Закончился девичник все-таки весе­ло. Владимир не ушел и первый в заздравном тосте соединил имена Ве­ры и Сергея. Окруженный толпою Вериных подруг, он смотрел на нее глазами, полными того же безграничного обожания, и улыбался россказням нового жениха об его скитаниях. Сергей с пресерьезным видом рассказывал о том, что у него в Китае осталось це­лое хозяйство: жена с ногами в волошский орех, сад в медном тазу и дом из papier machе́.

— Володя, друг мой! — сказал он в заключение, — прости и меня, и Веру и верь, что мы с нею расстались искренно, с твердою мыслью никогда больше не встречаться. И во всем виноваты не мы, а чары Стоповой горы.

— Как? Почему Столовой? Какие чары? — послышалось со всех сторон.

— Слушайте! Я хотел во что бы то ни стало забыть ее… на то и жену завел. И забыл, совсем забыл, пока не съехал на землю у мыса Доброй Надежды. В былые годы целые партии моряков отправлялись на вершину Сто­ловой горы вырезывать имена своих возлюбленных. Но теперь век роман­тизма миновал, и поехал только я один в сопровождении дюжины полу­нагих эфиопов, лопотавших между со­бою на скрипучем языке. Мне все ка­залось, что когда в их речи преобла­дали скрипучие звуки — значит, они со­бираются меня зажарить и съесть; а когда начиналось шипение — я был уверен, что меня порешили ограбить, связать и бросить. Однако они жевали ка­кую-то растительную дрянь, а меня не трогали. Пришли. У последних кустов оставили лошадей, а дальше я пополз с обезьяноподобным негром, который цеплялся за камни руками и ногами.
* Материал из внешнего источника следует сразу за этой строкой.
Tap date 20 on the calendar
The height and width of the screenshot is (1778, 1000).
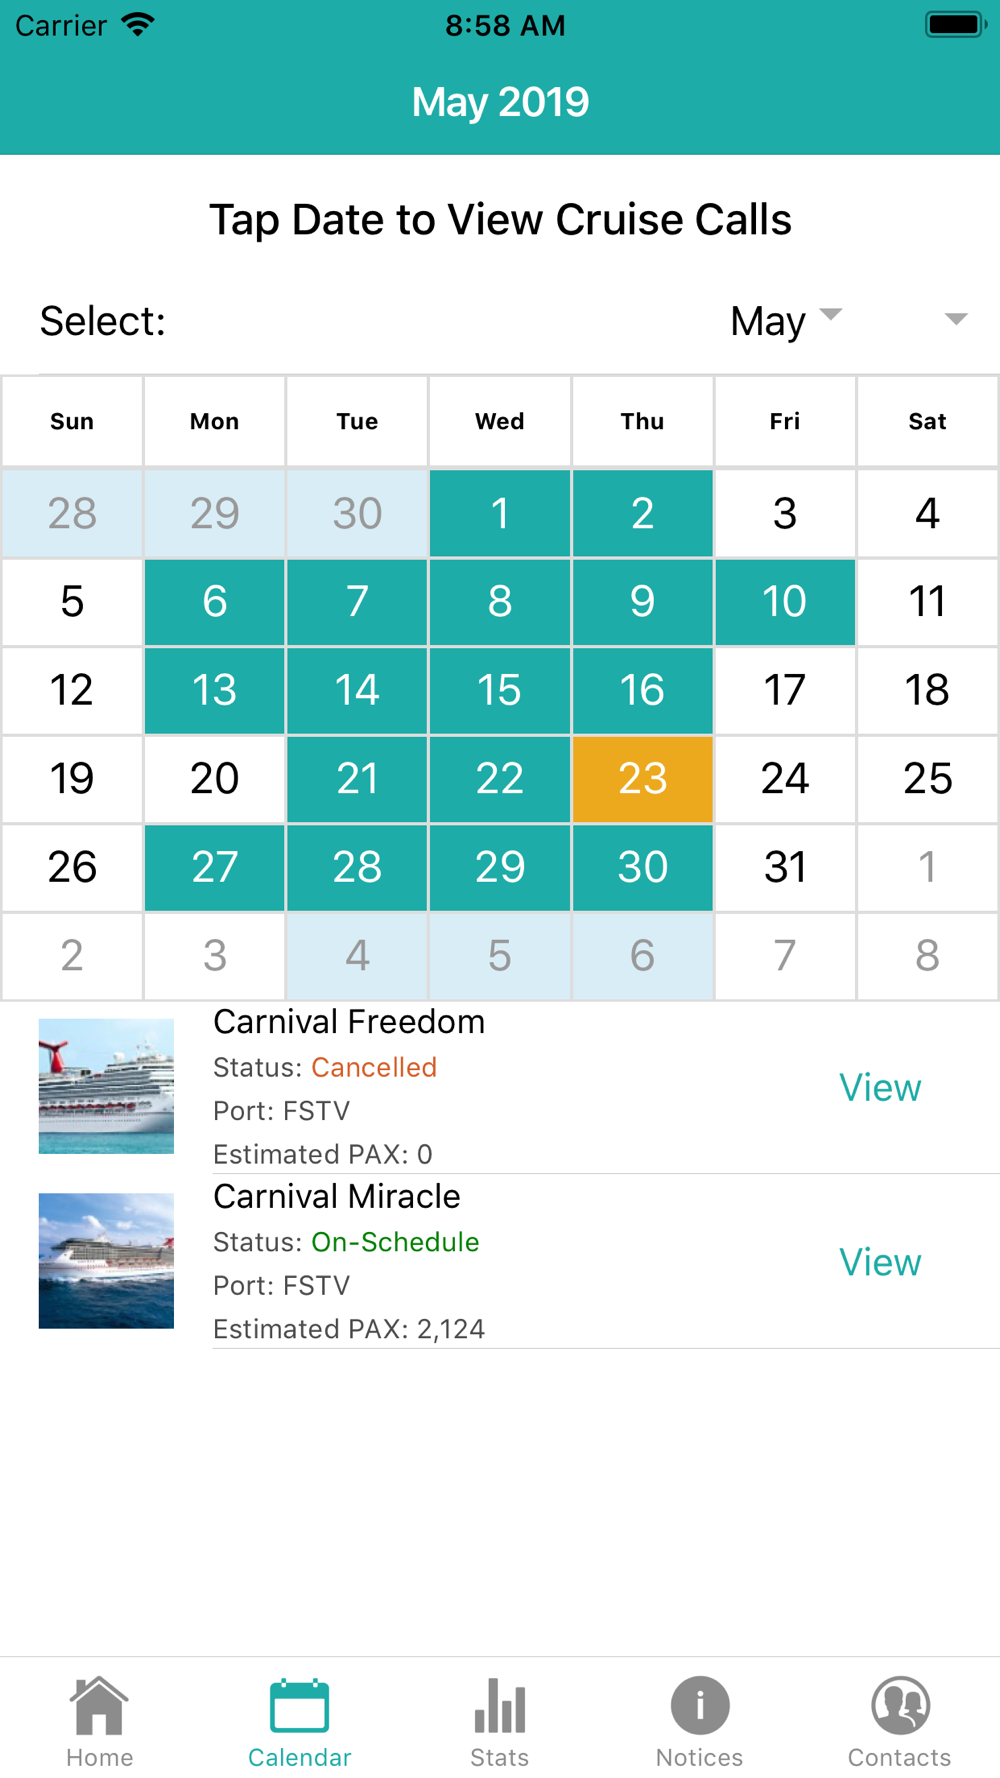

Цеп­лялся и я. И прежде, чем я успел заметить, день куда-то исчез, сменив­шись дивною ночью, глядевшею на меня неподвижным серебряным взором громадной, полной луны. Я стоял на вер­шине. Негр уполз в какую-то щель, а я ходил один, освещенный белым месяцем, пригибаясь к камням и ища на них имя моей матери. Я чуял ее, я знал, что она здесь, я почти ее ви­дел — и с нею вместе я видел тебя, Вера, — видел вот такою, как ты те­перь: с этими испуганными детскими глазами и властительным, гордым ртом. Я нашел «крошка Мэри»: гро­мадная надпись не стерлась с годами и, казалось, как живая, искрилась и сияла навстречу сыну. Я не задумывал­ся, чье имя вырубить мне рядом с именем матери. Я снял свой кортик и, действуя им, как долотом, выру­бил аршинные буквы: «моя Вера». Кру­гом была мертвая тишина. Только мои удары нарушали ее, да далеко внизу, у кустов бились кони, да мой негр, забившись в невидимую щель, тянул медлительную унылую песню… И я знал, что чары Столовой горы неотра­зимы…
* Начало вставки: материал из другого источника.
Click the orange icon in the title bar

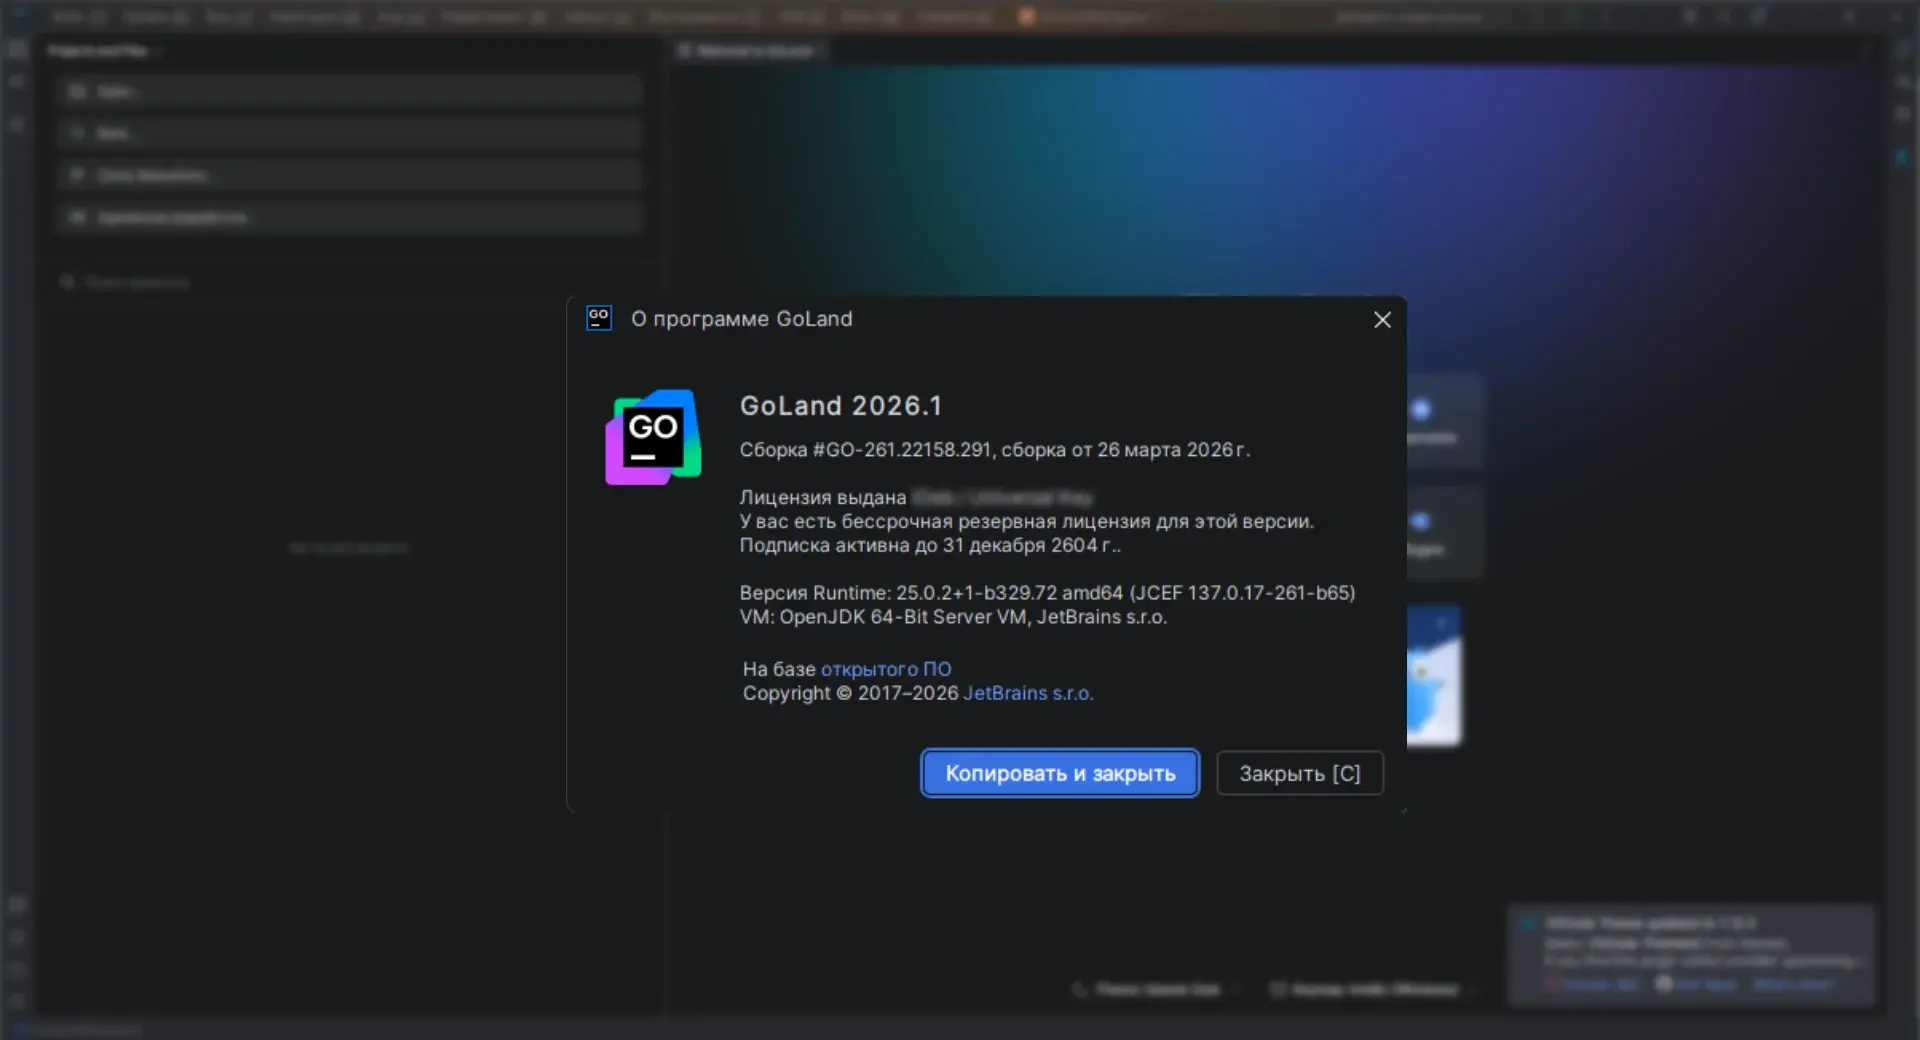(1026, 16)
Но недаром в народе живет по­верье, что зачарованные люди недолго­вечны. Вера умерла через два года, дав мужу такое счастье, какого люди не должны знать на земле, и оставивши ему новорожденного ребенка-девочку, ко­торая умерла через несколько дней по­сле матери.

Последним желанием Веры было су­масбродное требование, чтобы имя крош­ки Веруси было вырублено рядом с ее именем на Столовой горе. Не знаю, исполнил ли Сергей эту волю: он ушел в море, и я его с тех пор не видел.